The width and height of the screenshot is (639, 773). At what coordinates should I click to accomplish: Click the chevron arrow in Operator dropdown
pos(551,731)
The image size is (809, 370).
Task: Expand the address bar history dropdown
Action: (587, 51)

INSTRUCTIONS TO FOLLOW:
Could you retype every line of the data exactly?

EXPECTED ANSWER:
The width and height of the screenshot is (639, 773). At what coordinates should I click to accomplish: Click the chevron arrow in Operator dropdown
pos(551,731)
The image size is (809, 370).
Task: Expand the address bar history dropdown
Action: (587, 51)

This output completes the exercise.